MAR-2-05 CO:R:C:V 733945 NL
John C. Lindsey, Esq.
Morgan, Lewis & Bockius
1800 M Street, N.W.,
Washington, D.C. 20036
RE: Country of Origin Marking - Cream Haircolor Product;
Dye; Substantial Transformation.
Dear Mr. Lindsey:
This is in response to your submission dated November 16,
1990, in which you request, on behalf of your client, a ruling
concerning the country of origin marking requirements applicable
to an imported cream haircolor preparation.
FACTS:
As set forth in your submission, your client proposes to
import from [A ] to the U.S. a haircolor product which is
manufactured for his account in [A ]. The constituents of
the product are partly of [A ] origin, but several,
including the [ ], are imported to [A ] from [B
]. After importation to the U.S. in disposable tubes, the hair
color is combined for retail sale in a carton with developing
lotion, an applicator cap, gloves, and instructions, all of which
are manufactured in the U.S.
It is your position that for country of origin marking
purposes the country of origin of the cream haircolor product is
[A ], as that country is the country of production.
Production of the cream haircolor consists of blending and
heating two separate groups of ingredients which are then mixed
to form an emulsion.

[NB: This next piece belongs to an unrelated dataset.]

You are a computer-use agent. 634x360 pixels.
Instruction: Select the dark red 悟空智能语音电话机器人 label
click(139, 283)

Other ingredients, including [
] are then blended into the emulsion. This blending is
done under a [ ]. You state that the [ ] and
the finished product are separate commercial goods sold in
separate markets, and that before production in [A ] the [
] is neither used by nor capable of being used by the consumer as
a hair color product. You argue that the [ ] undergoes a
change in name, character, and use in becoming part of the cream
hair color product which is a product of [A ].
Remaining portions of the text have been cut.